**WORK TASK:** Check each line of the listing below for the string "agent", then copy every line that has it.

□ □ □ □

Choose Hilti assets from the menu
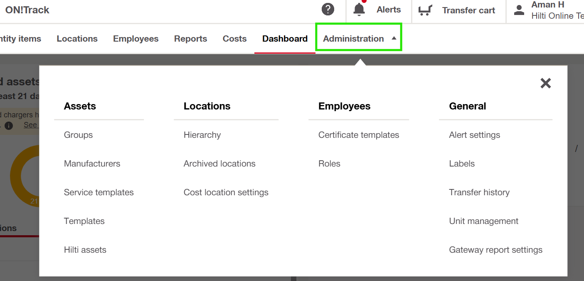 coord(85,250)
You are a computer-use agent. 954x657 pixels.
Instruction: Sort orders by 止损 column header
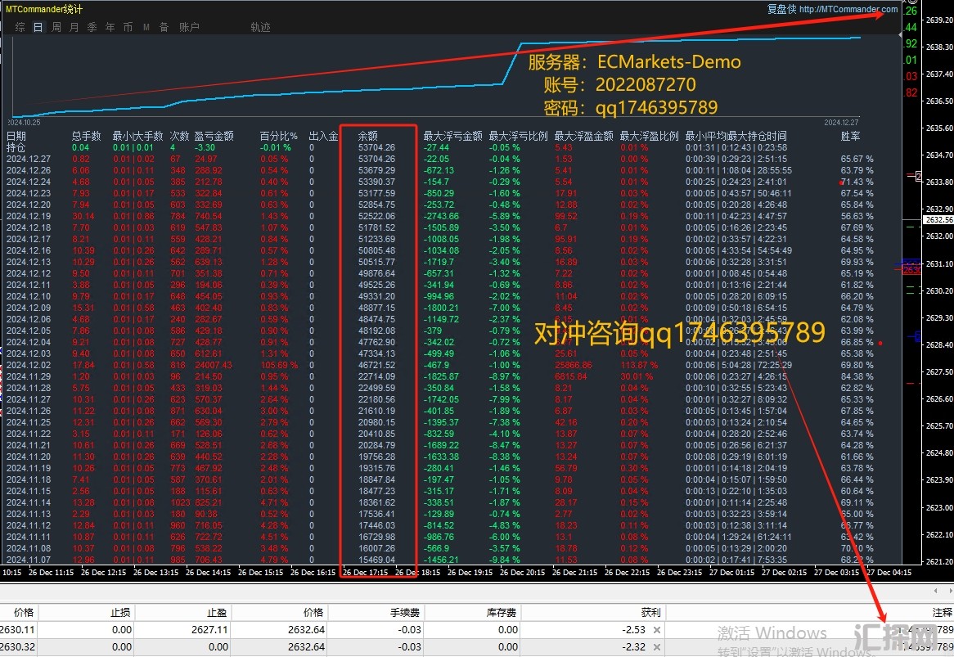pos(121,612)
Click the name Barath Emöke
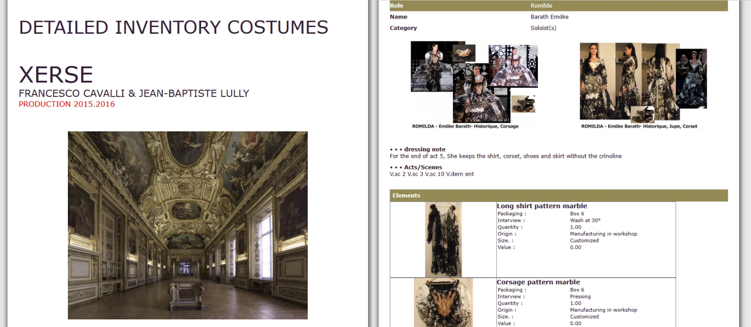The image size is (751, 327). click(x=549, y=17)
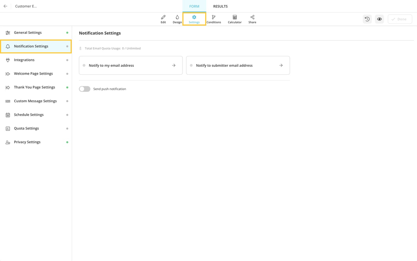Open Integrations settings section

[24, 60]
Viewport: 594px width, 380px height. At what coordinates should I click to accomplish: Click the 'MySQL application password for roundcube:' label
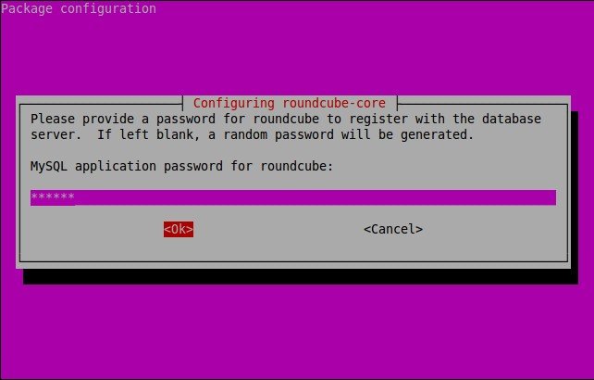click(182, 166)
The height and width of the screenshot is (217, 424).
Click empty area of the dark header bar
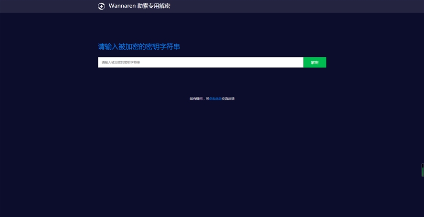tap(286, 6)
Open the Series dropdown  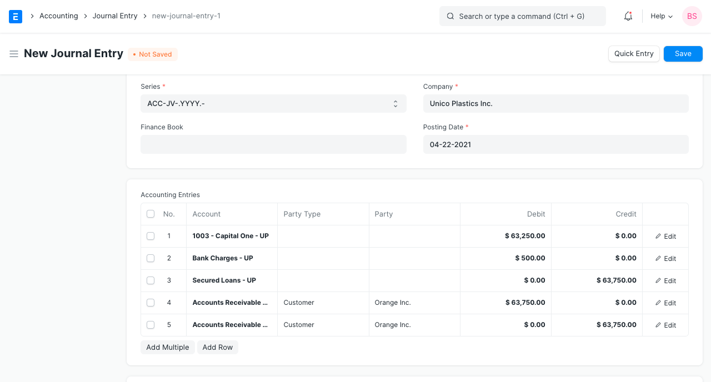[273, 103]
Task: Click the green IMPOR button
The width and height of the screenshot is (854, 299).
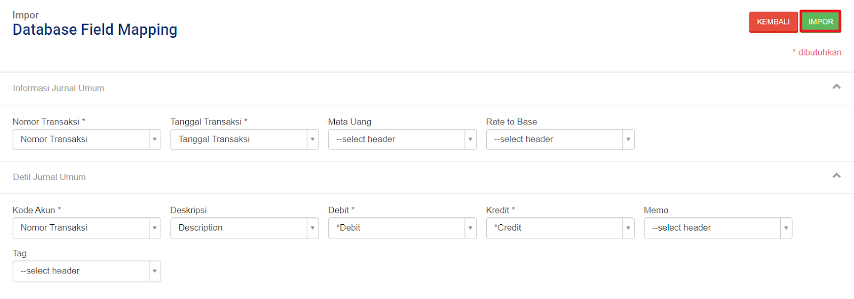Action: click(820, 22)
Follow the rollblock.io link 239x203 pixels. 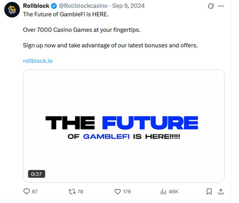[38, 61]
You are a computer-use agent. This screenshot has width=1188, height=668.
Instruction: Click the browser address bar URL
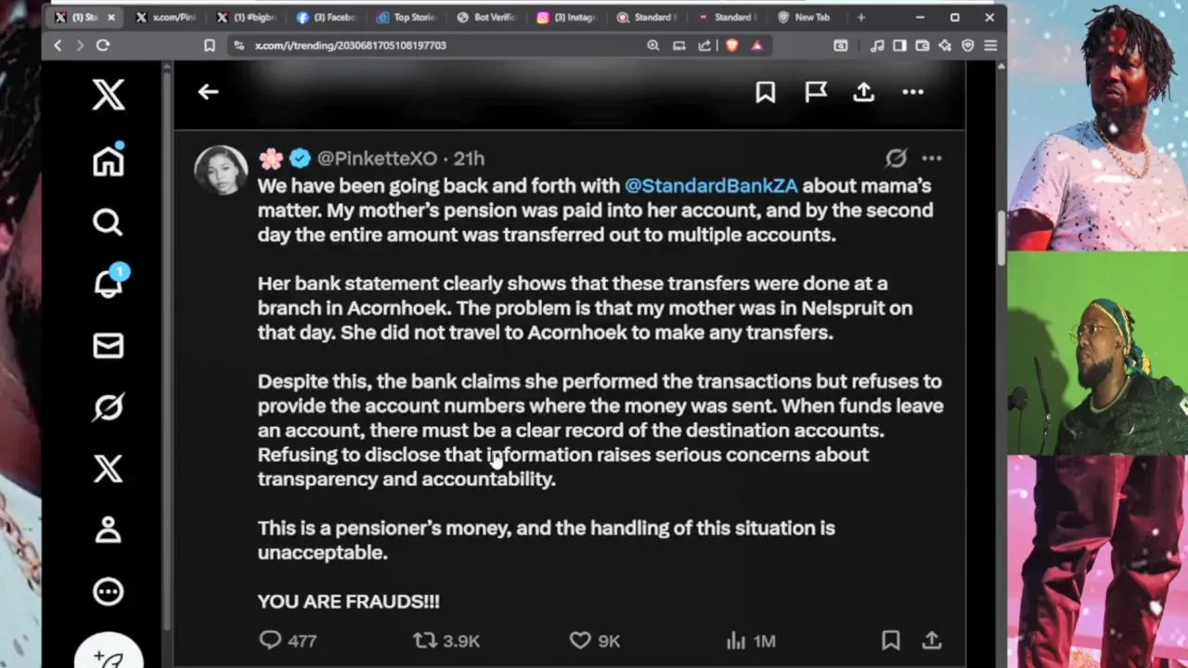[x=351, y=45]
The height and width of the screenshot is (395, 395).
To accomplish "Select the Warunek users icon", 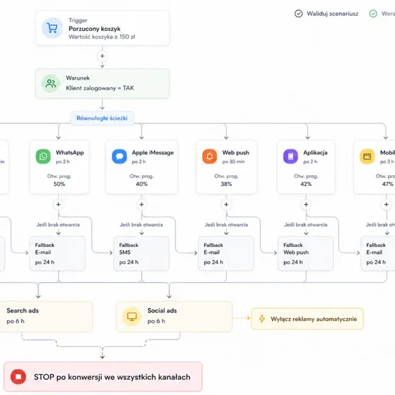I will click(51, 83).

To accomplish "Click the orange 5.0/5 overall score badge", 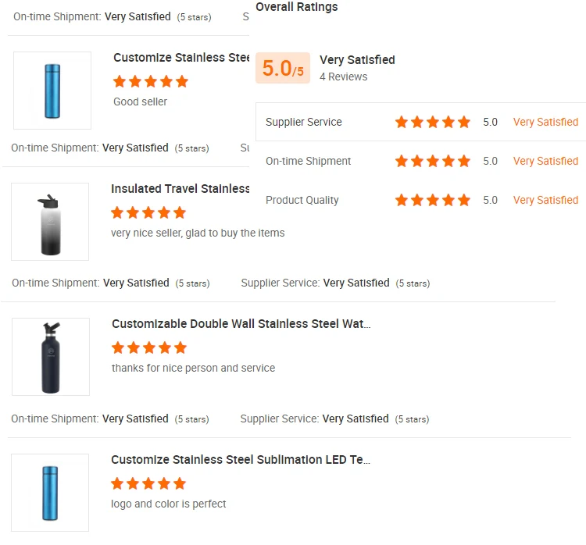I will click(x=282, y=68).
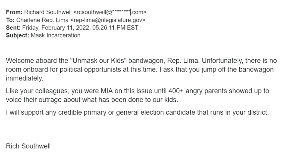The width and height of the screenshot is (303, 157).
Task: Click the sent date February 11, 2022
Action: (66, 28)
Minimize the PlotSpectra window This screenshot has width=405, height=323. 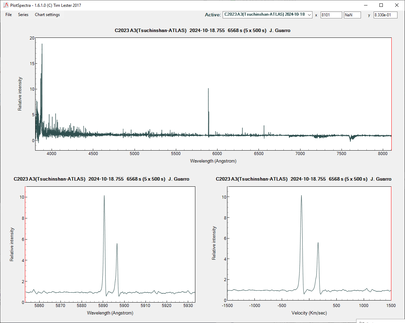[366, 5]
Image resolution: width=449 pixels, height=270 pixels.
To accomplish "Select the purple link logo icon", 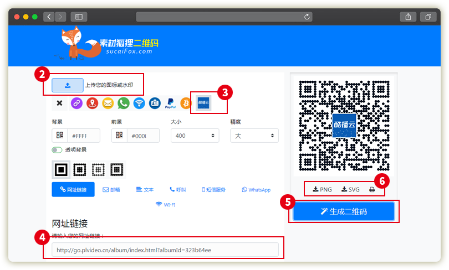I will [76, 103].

□ □ □ □

**SOLUTION TO THIS PROBLEM:**
You are a computer-use agent. 954x657 pixels.
You are a computer-use agent. This screenshot has width=1188, height=668.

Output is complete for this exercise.